Inilah "Negeri Sampah" itu (dokpri) |
Sejak tahun 2012, saya mulai mengakrabkan
diri dengan lokasi yang selalu menyuguhkan aroma busuk dari gunungan sampah. Di
kawasan itu pula terdapat beberapa sekolah dengan murid-murid yang berasal dari
lingkungan setempat. Rutinitas saya menuju lokasi yang dekat dengan Tempat
Pembuangan Akhir (TPA) itu adalah untuk membagi ilmu menulis. Saya mengajar
kelas menulis salah satu sekolah di sana.
Di
kawasan Bantar Gebang tersebut, berjajar rumah-rumah bedeng dengan 7.000 kepala
keluarga yang tinggal di bantaran dekat pegunungan sampah setinggi 30 meter.
Sementara anak-anak di kawasan tersebut terdiri dari usia balita hingga remaja
(SMP). Sehari-hari mereka membantu orangtuanya memulung, memilih sampah, dan
menjualnya kepada pengusaha sampah. Tak pernah putus rasa haru di hati saya
saat mendatangi lokasi itu.
Didampingi
oleh gunungan sampah yang selalu menebar aroma tak sedap, wajah anak-anak itu
selalu menunjukkan aura semangat untuk meraih ilmu di bangku sekolah. Lalu dari
manakan istilah “Negeri Sampah” itu munculnya?
Kepedulian
Econity90 dan Wings Peduli Kasih
Hari itu, Selasa, 19 Januari 2016,
saya diundang untuk menghadiri acara bertajuk “Membangun Impian dari Negeri
Sampah” di Sekolah Alam Tunas Mulia yang berlokasi di kawasan Tempat Pembuangan
Akhir (TPA) – Sumur Batu Bantar Gebang. Acara ini diprakarsai oleh Econity90
dan Yayasan Wings Peduli Kasih untuk ratusan anak dan warga sekitar wilayah TPA
Bantar Gebang, Bekasi.
Dalam
kegiatan tersebut, Econity90 menggandeng Yayasan Wings Peduli Kasih. Bentuk
perhatian serta sumbangan yang diberikan adalah berupa pendirian fasilitas
pendidikan untuk Sekolah Alam Tunas Mulia, terutama bangunan tempat belajar dan
mengajar nantinya.
Acara tersebut dihadiri oleh Ibu
Felice (perwakilan dari Yayasan Wings Peduli Kasih), Bapak Aristo Kristandyo -
Group Head of Marketing Communications PT. Sayap Mas Uatama (Wings Food and
Beverages), Bapak Rahmat Susanta (Ketua Dewan Pengurus Econity90), Bapak Topik
Ajimulya (Lurah Sumur Batu Bantar Gebang), dan Bapak Nadam Dwi Subekti selaku
pendiri Sekolah Alam Tunas Mulia, serta para orangtua murid dan tamu undangan
lainnya.
*-*-*
| Tugas Latihan A |
Dalam teks tentang Bantar Gebang, siapa pendiri Sekolah Alam Tunas Mulia?
| Tugas Latihan B |
Salin dari teks tentang Bantar Gebang bagian yang dimulai dengan "Sementara anak-anak di" sampai dengan "mendatangi lokasi itu.".
| Tugas Latihan C |
Tuliskan lanjutan teks tentang Bantar Gebang setelah kalimat terakhirnya.

| Cuplikan Data |
*-*-*
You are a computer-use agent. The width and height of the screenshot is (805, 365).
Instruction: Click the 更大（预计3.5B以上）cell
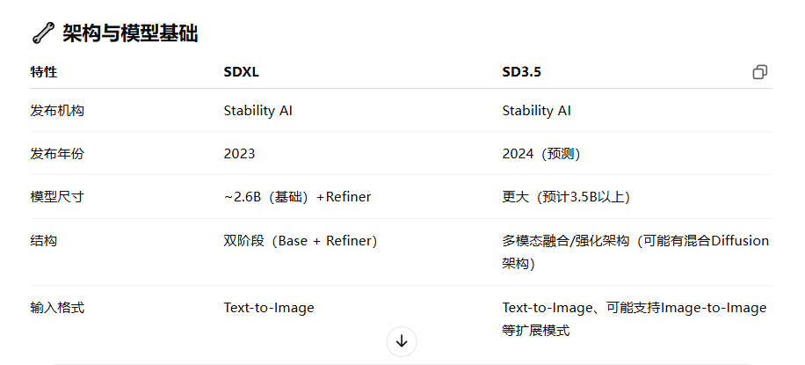point(566,197)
*-*-*
| Hasil Tugas A |
Bapak Nadam Dwi Subekti.

| Hasil Tugas B |
Sementara anak-anak di kawasan tersebut terdiri dari usia balita hingga remaja
(SMP). Sehari-hari mereka membantu orangtuanya memulung, memilih sampah, dan
menjualnya kepada pengusaha sampah. Tak pernah putus rasa haru di hati saya
saat mendatangi lokasi itu.

| Hasil Tugas C |
Anak-anak di Negeri Sampah menyuguhkan ragam hiburan seni |
Sambutan
dari pihak sekolah begitu terlihat antusias. Anak-anak murid Sekolah Alam Tunas
Mulia memberi sambutan berturut-turut dengan lagu pembuka berjudul, “Guruku
Tersayang” serta tarian dari Sumatera Barat (Dindin Badindin/Indang). Ini menunjukkan
bahwa sekolah tersebut tidak hanya fokus pada bidang pelajaran akademik, namun
tetap mengajarkan hal berbau seni yang terangkum dalam bidang non akademik.
Topik Ajimulya (Lurah Sumur Batu) |
Dalam
sambutannya, Bapak Rahmat Sutanta (Ketua Dewan Pengurus Econity90) mengatakan,
bahwa di Indonesia terdapat lebih dari seratus ribu sekolah yang dianggap tidak
layak pakai. Meskipun Sekolah Alam Tunas Mulia sudah berjalan sekian tahun
lamanya, menurut Pak Rahmat sekolah itu termasuk dalam kategori sekolah belum
layak.
Rahmat Sutanta |
Untuk
itu, selaku wakil dari Wings Peduli Kasih, Bapak Aristo Kristandyo mengatakan
bahwa mereka ingin memberikan yang terbaik untuk anak-anak. Namun, menurutnya,
yang sering menjadi kendala adalah masalah kekonsistenan. “Ide dan upaya harus
terus kita lakukan secara konsisten. Membangun impian juga harus konsisten.
Semua berangkat dari keluarga masing-masing. Jangan lupa untuk selalu
menyemangati anak-anak. Itulah bentuk konsistensi kita,” himbau beliau di
sambutan berikutnya.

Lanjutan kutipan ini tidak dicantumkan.